News : Whistleblower Hotline to Help Central Bank Clean Up Financial Institutions
March 20, 2014 -- The Central Bank has proposed setting up a dedicated "whistleblowers hotline" to handle allegations of wrongdoing at banks and other financial institutions.
Under the plan, a centralised "Whistleblowers Desk" will be established to handle so-called protected disclosures – reports of wrongdoing or potential rule breaches – including by personnel – within regulated entities.
It follows on from new legislation introduced last year.
The Central Bank, which includes the Financial Regulator, has been criticised in the past for failing to spot regulatory lapses. Introducing a system to allow insiders to report their concerns – either anonymously or openly – is seen as a step towards a more robust regulatory system.
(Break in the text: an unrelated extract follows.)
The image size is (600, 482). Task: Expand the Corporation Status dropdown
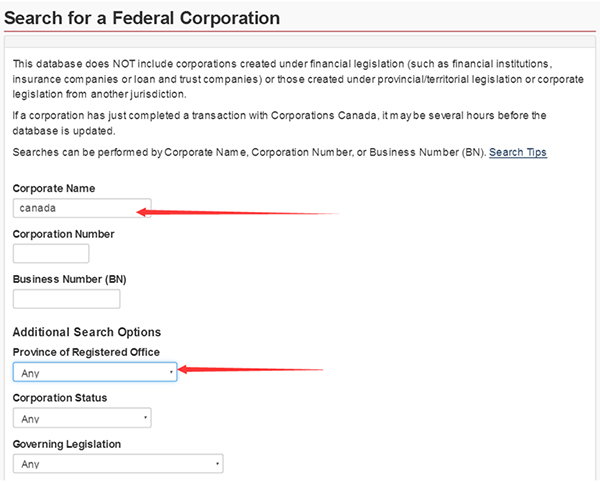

Yesterday it published a consultation paper setting out its planned system for handling "whistleblowers".
Under the plan as it stands, the new "desk" can be contacted by phone, post or email. It will be the primary point of contact for whistleblowers and manage the overall structure for dealing with disclosure – but will not "filter" complaints.
Anyone making a tip-off will be encouraged to leave their name and contact details, but anonymous disclosures will be accepted and investigated.
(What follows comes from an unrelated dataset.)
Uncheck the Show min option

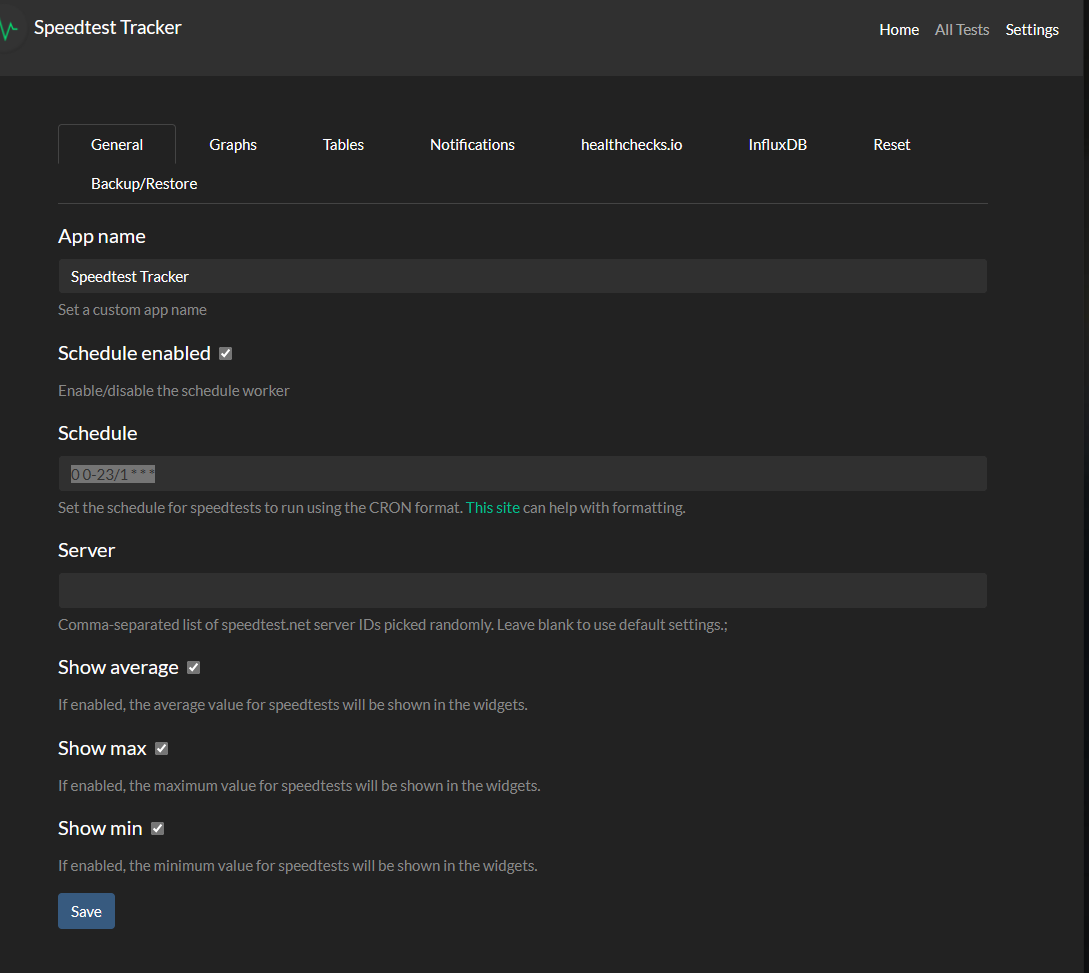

The identity of whistleblowers will be protected, in line with legislation and best practice, according to the Central Bank proposals.
To that end, the plan is to restrict access within the Central Bank to information about individual whistleblowers, as well as maintaining their confidentiality externally.
In what is likely to be a controversial decision, the Central Bank said it does not intend to keep whistle- blowers informed about follow-up action, if any, that has been taken as a result of their disclosure.
That is to protect the rights of all parties in line with statutory requirements, the Central Bank said. But it means those putting themselves at risk by making contact with the authorities may never know if the tip-off was acted on.
The Central Bank said its proposals are based on best practice in the UK, US, Australia and Canada.